= Supplied passage =
━━━━━━━━━━
For the first time in two years we'll have an orthodox, full-length NBA season to look forward to. No lockout nonsense, and precious little obsession as to whether or not LeBron James will ever win the big one. He's won it, already, and our sanity as NBA followers is probably better off as a result. However big that shred of sanity is remains to be seen, following yet another offseason that once again proved that the NBA is full of Crazy McCrazytons that appear to take great delight in messing with us continually.

As a result of that offseason, and the impending regular season, why not mess with Ball Don't Lie's triptych of Kelly Dwyer, Dan Devine and Eric Freeman as they preview the 2012-13 season with alacrity, good cheer, and bad jokes.

We continue with the really, really cool Brooklyn Nets.
━━━━━━━━━━
= Given information =

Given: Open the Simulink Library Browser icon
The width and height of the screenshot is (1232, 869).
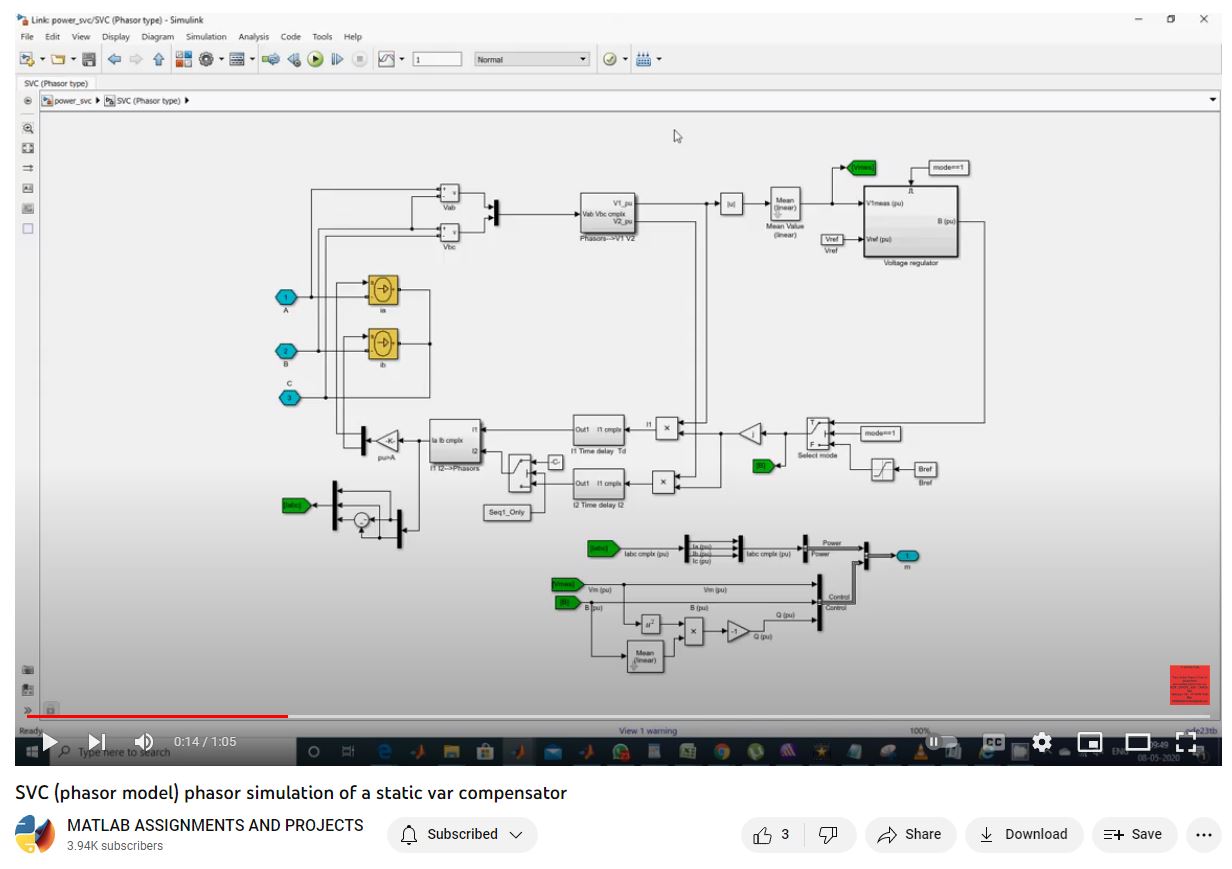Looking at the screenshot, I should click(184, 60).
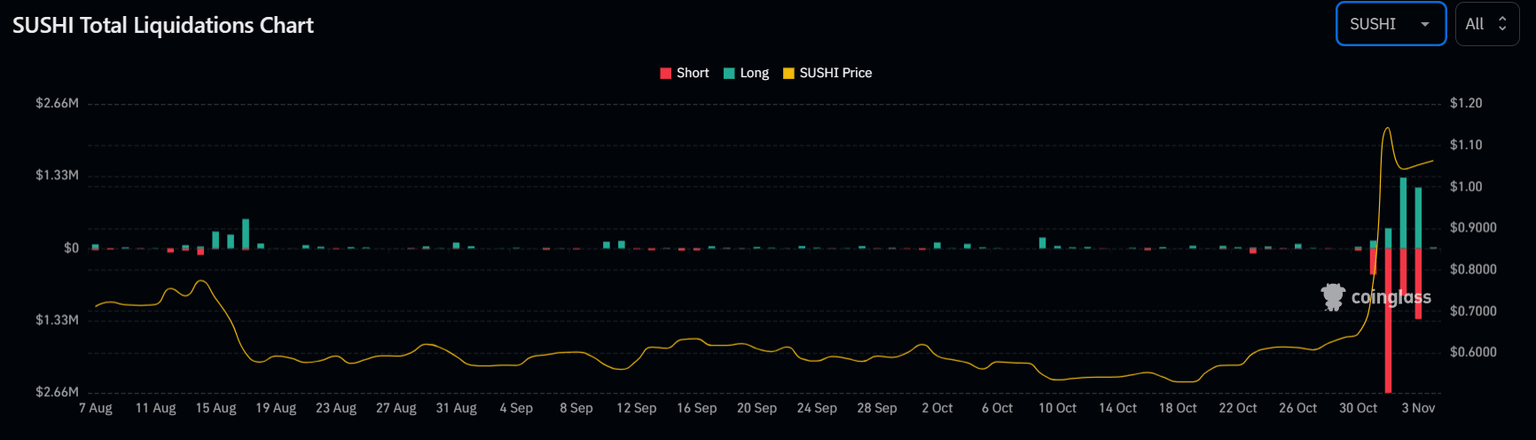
━━━━━━━━━━
= Written instruction 1 =
In the NBA season preview, why are NBA followers' sanity probably better off this season?
= Written instruction 2 =
Return the part of the NBA season preview from "As a result of" up to and including "cool Brooklyn Nets.", without changes.
The listing isn't needed for any of this.

= Full output 1 =
LeBron James has already won the big one. That leaves precious little obsession over whether he ever will, and the preview says fans' sanity is probably better off as a result.

= Full output 2 =
As a result of that offseason, and the impending regular season, why not mess with Ball Don't Lie's triptych of Kelly Dwyer, Dan Devine and Eric Freeman as they preview the 2012-13 season with alacrity, good cheer, and bad jokes.

We continue with the really, really cool Brooklyn Nets.